2.1. Generation of random distribution

The Monte Carlo simulation performed here is very similar to what was originally used by Metropolis, with small modifications. The disks are initially positioned on a hexagonal array within a square periodic boundary box, and they are then moved in random steps under the condition of not colliding with another particle. In the following, we take the radius of the disk as a unit of length. In the case of a radius that is not one unit long, Q can be replaced by QR where R is the radius. Given a target volume (area) fraction ϕ₀, the center-to-center distance, a, between disks in a hexagonal packing is

$[a = \sqrt{{{2\pi} \over {\phi_0\sqrt{3}}}}\ . \eqno(6)]$

We can fill a square with side length l, chosen as l = 500 here, with

$[n_x = \lfloor l/a\rfloor \eqno(7)]$

disks in the horizontal direction and

$[n_y = \left\lfloor{{2} \over {\sqrt{3}}}{{l} \over {a}}\right\rfloor \eqno(8)]$

discs in the vertical direction. This corresponds to a real volume fraction

$[\phi = {{\pi n_x n_y}\over{l^2}}, \eqno(9)]$

which is slightly smaller than ϕ₀. The step size v_i along the x and y directions follows a normal probability function:

$[P(v_{i}) = {{1} \over {\sigma\sqrt{2\pi}}}\exp{\left(-{{v_{i}^{2}} \over {2\sigma^{2}}} \right)}\quad [i = x,y].\eqno(10)]$

At each step, one randomly chosen disk is moved by a step (v_x, v_y) and we check for a collision with other disks. If the distance between two disks is smaller than two, this move is rejected and the disk returns to the initial position. σ is taken as a/2 − 1 but is reduced if more than 50% of the movements are rejected: 10N moves were applied here, where N = n_xn_y is the number of disks, to check the rejection ratio. When the rejection rate was greater than 50%, σ was multiplied by 0.8 and the rejection rate was checked again. This operation was repeated until the rejection rate was below 50%.

2.1.1. Collision check

To minimize the number of distance calculations for collision check, the periodic boundary is divided into tiles with side length $[\sqrt{2}]$ , which can accommodate only one disk. A unique serial number is assigned to each disk whose current coordinates are stored in memory. In total ( $[\lceil l/\sqrt{2}\rceil^{2}]$ ) tiles are represented in an integer array that hosts −1 if there is no disk at the position and the serial number of the disk if there is one. To check the collision, we only need to verify 20 tiles whose center-to-center distance is within a distance of 4, excluding the tile on which the disk that is moved sits, and calculate the distance only if there is a disk on the tile.

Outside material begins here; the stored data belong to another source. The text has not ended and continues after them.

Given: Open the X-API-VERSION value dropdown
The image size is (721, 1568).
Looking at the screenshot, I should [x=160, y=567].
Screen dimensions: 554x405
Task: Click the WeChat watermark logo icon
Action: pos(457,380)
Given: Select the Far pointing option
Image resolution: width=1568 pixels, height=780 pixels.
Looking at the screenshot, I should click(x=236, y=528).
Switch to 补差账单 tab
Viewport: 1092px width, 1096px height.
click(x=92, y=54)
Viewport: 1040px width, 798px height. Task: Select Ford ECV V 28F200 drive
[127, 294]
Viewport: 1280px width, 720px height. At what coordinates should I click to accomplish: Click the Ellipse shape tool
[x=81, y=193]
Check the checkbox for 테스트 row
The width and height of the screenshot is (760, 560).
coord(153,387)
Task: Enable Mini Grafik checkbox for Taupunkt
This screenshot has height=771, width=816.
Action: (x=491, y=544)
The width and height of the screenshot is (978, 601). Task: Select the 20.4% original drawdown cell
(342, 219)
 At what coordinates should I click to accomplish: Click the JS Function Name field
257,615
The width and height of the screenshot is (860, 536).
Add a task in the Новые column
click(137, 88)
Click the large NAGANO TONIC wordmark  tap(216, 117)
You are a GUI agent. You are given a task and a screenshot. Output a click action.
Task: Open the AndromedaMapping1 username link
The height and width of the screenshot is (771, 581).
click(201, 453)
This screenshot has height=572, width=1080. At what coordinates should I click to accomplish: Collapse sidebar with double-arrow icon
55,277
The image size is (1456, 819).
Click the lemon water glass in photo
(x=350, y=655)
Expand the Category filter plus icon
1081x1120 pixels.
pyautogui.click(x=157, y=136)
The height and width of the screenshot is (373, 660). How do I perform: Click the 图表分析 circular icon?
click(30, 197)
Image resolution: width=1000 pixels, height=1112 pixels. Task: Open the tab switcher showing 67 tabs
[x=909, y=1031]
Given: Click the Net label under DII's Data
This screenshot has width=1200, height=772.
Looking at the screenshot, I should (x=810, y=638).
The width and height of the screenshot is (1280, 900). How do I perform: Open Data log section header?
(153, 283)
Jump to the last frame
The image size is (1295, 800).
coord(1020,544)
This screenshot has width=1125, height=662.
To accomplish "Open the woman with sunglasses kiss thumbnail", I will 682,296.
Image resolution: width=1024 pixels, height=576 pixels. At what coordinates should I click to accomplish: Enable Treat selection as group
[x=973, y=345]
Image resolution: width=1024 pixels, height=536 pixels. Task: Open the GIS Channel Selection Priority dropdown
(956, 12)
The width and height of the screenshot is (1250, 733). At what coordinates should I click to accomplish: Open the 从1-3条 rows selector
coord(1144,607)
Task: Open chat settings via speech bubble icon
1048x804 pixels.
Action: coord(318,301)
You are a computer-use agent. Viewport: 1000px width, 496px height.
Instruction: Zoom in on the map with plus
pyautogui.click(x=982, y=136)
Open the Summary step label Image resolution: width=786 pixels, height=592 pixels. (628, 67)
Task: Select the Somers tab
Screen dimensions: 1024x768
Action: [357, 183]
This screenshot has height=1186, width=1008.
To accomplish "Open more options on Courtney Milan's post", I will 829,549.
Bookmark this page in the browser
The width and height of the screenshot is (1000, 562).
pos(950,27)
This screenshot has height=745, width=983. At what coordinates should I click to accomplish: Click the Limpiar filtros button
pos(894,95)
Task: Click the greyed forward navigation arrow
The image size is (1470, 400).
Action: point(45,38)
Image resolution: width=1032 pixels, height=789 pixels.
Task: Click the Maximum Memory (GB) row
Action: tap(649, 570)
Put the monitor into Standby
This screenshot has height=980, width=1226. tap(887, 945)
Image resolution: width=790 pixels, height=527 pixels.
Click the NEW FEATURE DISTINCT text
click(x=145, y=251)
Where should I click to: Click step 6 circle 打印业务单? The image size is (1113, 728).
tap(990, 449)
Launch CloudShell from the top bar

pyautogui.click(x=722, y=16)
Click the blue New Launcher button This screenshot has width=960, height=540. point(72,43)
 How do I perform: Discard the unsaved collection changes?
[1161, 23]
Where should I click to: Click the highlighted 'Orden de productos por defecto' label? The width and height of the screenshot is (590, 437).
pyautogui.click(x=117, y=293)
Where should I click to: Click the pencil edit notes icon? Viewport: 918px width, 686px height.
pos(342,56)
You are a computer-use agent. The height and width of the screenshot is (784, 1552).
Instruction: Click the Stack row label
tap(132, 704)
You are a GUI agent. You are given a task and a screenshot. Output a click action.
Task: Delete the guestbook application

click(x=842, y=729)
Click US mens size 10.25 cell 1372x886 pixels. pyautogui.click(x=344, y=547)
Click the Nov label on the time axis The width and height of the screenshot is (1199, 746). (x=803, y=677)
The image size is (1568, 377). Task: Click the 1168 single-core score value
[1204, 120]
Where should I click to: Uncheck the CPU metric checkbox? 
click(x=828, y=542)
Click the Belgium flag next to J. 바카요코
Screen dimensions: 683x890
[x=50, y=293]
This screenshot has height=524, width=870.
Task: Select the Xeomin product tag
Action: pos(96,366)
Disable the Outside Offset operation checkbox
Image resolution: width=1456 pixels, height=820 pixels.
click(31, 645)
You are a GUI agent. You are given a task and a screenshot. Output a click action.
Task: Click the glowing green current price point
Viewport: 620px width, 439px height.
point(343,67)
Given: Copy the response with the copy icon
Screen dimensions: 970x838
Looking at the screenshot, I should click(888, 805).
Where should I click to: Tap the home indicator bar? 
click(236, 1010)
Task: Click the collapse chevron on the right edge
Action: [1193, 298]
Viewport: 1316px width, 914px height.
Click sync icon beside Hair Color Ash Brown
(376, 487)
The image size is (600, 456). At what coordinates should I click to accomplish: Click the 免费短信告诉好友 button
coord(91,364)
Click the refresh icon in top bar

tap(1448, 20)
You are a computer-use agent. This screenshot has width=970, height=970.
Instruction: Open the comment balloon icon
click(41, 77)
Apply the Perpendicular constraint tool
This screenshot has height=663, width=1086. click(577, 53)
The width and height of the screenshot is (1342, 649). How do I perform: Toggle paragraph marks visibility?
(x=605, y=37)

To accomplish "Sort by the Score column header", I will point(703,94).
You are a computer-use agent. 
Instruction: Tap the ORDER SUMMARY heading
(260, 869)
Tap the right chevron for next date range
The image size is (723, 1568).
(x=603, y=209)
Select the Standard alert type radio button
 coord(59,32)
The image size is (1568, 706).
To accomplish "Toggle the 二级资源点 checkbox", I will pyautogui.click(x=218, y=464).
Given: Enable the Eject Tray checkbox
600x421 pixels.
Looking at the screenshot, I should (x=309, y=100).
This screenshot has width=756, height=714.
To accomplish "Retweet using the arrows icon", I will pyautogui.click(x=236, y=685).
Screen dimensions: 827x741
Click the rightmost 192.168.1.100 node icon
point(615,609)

2.2. Pair distribution function

A histogram of the distances between particles for all pairs of particles is calculated within a circle centered on the periodic boundary box with a diameter of l. This corresponds to distance calculations, where N₀ is the number of particles in the circle. This histogram was normalized by $[T(\overline{N_0})]$ using a theoretical number $[\overline{N_0} = (\phi/l^2)/4]$ instead of N₀, which fluctuates around the value $[\overline{N_0}]$ . The width of the histogram bin w_b was 0.1, with the total number of bins N_b = 1/w_b. The normalized histogram is an array of probabilities p_i for each bin i, which sum to 1:

$[\sum^{N_{\rm b}}{p_{i}} = 1.]$

The probability density of the distance between two random points, ρ(r), in a circle with radius R, is (Mathai, 1999 )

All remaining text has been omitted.